Although Vermont has weathered fairly the impact of the federal Non-admitted and Reinsurance Reform Act of 2010 (the Act), the imposition of additional taxes on a company’s private insurance transactions increases the cost of doing business for a company in a state where the business is headquartered. While Vermont has had several re-domestications since the Act, many captives that chose to stay in Vermont executed other types of solutions to limit the self-procurement exposure. One such solution was to establish a captive insurance company in the home state for the risks in that state, then reinsure that risk to the Vermont captive. There were other varying solutions as well. Self-procurement tax doesn’t apply to fronted insurance programs, whereby the captive acts as the reinsurer of the owner’s risk, and it also doesn’t apply to risk retention groups.
Another challenge facing the industry is attracting future talent. However, I view this as a positive challenge because it’s forcing many different organizations in the industry to collaborate on mentoring programs, education, outreach initiatives, and succession planning. I would like to see more opportunities provided to individuals for job sharing and participation in industry activities. If those opportunities prove to add value to the industry or have a positive impact on operations of an organization, folks are more apt to choose to work in the industry as a result. The Vermont DFR has internships each summer to provide college students with experience and exposure to the industry through all aspects of financial regulation. For graduating students, gaining access to a type of education program that allows students to shift between multiple industry activities and roles (i.e. risk management to finance to regulation) might have a profound impact on new talent entering the industry.
I have been fortunate over the past year or two to have hired folks who have 25 and 30 years of industry experience.

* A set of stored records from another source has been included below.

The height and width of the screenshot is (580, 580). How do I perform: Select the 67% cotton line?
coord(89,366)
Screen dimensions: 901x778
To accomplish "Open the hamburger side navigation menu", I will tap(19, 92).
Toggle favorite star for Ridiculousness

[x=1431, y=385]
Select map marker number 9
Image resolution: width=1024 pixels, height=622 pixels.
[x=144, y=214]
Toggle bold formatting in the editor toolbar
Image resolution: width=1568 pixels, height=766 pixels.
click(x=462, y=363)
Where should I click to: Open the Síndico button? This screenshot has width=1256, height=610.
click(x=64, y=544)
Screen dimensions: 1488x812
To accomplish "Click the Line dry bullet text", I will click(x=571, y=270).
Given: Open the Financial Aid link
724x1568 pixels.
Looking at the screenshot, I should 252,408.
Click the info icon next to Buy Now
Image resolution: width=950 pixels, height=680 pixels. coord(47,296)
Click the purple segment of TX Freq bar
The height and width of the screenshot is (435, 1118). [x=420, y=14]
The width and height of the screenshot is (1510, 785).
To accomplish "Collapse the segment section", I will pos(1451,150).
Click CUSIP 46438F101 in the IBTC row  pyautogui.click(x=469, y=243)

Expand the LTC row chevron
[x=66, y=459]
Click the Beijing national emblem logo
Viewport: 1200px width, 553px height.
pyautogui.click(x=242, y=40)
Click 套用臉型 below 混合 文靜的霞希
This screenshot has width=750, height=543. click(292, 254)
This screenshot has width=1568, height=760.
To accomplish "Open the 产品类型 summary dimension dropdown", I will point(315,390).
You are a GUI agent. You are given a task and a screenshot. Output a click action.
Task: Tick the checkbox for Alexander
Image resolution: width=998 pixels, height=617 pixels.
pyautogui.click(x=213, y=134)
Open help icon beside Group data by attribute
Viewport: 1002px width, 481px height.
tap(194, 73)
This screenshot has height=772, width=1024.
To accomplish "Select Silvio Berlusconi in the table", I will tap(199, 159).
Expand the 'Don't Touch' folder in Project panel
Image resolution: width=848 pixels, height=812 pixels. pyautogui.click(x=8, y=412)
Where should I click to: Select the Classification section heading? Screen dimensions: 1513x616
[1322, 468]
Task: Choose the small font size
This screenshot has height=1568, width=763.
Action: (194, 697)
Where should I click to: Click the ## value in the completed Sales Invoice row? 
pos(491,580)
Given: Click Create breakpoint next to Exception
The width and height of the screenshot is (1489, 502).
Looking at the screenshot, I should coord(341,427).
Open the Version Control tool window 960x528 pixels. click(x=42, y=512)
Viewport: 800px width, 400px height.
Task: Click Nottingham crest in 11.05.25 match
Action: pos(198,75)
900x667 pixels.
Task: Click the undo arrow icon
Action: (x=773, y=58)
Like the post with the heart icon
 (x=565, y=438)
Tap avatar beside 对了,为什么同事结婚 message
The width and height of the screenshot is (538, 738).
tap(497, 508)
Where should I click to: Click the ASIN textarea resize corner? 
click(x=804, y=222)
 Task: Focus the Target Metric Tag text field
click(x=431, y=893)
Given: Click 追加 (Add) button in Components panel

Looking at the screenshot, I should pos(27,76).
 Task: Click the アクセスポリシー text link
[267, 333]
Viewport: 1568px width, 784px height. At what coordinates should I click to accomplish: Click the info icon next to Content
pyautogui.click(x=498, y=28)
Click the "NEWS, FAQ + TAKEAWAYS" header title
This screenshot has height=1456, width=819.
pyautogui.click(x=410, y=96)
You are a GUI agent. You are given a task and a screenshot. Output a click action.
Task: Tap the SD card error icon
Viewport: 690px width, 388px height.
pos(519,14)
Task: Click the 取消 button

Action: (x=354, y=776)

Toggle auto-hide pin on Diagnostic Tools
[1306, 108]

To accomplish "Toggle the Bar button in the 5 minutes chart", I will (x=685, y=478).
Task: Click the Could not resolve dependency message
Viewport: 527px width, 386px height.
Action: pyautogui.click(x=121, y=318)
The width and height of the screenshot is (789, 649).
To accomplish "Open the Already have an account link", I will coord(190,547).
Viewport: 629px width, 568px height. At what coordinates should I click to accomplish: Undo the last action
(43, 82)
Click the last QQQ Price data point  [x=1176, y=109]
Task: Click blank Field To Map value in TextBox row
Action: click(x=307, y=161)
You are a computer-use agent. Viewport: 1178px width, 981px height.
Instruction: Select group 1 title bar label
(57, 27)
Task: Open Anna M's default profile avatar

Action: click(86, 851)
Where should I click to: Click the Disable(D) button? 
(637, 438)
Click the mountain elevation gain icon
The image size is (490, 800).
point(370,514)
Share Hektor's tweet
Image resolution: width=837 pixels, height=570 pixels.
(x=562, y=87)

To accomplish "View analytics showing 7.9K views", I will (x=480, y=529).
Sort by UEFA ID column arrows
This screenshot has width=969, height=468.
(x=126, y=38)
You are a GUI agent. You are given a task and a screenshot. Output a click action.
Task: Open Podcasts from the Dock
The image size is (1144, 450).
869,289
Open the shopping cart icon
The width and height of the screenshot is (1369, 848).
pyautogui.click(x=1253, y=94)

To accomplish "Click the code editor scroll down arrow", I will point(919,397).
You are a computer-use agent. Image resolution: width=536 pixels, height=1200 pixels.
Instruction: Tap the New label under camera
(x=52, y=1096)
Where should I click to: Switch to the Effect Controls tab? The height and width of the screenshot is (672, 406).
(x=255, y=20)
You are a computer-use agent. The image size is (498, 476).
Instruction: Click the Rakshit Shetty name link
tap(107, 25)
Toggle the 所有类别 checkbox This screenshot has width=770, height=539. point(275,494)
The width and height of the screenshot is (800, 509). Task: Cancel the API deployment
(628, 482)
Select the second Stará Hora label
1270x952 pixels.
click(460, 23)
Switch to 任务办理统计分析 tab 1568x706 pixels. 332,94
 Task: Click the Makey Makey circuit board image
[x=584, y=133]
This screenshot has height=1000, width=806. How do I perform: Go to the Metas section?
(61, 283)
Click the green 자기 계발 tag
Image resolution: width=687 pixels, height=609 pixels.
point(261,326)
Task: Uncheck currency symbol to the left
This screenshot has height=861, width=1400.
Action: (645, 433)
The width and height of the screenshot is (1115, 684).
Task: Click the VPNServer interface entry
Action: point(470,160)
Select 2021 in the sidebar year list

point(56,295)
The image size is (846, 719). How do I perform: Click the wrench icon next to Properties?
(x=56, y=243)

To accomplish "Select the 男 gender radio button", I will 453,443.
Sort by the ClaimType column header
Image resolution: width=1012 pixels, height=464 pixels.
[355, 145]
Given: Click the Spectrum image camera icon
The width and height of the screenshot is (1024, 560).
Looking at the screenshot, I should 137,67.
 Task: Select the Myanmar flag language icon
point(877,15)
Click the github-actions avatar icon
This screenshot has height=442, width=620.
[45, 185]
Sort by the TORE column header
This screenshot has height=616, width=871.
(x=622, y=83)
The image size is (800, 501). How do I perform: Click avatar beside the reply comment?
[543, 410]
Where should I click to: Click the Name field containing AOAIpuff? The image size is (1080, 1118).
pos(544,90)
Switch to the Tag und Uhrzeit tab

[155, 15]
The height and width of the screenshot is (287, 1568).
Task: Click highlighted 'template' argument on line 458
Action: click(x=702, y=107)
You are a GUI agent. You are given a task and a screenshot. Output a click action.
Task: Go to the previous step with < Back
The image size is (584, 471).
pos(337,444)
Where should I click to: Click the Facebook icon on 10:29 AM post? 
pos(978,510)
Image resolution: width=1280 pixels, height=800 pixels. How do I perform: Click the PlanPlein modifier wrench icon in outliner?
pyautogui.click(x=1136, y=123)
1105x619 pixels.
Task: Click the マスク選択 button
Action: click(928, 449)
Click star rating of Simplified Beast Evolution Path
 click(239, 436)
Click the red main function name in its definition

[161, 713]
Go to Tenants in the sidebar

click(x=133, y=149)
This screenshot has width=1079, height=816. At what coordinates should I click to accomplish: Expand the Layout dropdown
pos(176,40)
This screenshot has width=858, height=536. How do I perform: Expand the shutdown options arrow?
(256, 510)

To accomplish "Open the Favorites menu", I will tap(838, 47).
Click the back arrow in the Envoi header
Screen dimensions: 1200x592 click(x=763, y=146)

The future of the industry will need to rely on the current pool of talent as well as new talent. Overall, the Vermont DFR has the largest governmental staff of experienced captive insurance professionals in the world, delivering an efficient and effective application process, prompt response time to business plan changes, accessibility to inquiries, and effective, efficient examinations that minimize time and expense. The Captive Division is committed to maintaining a team of world-class qualified staff to keep pace with delivering quality regulation, so the topic of succession planning and attracting future talent is one that we are paying attention to.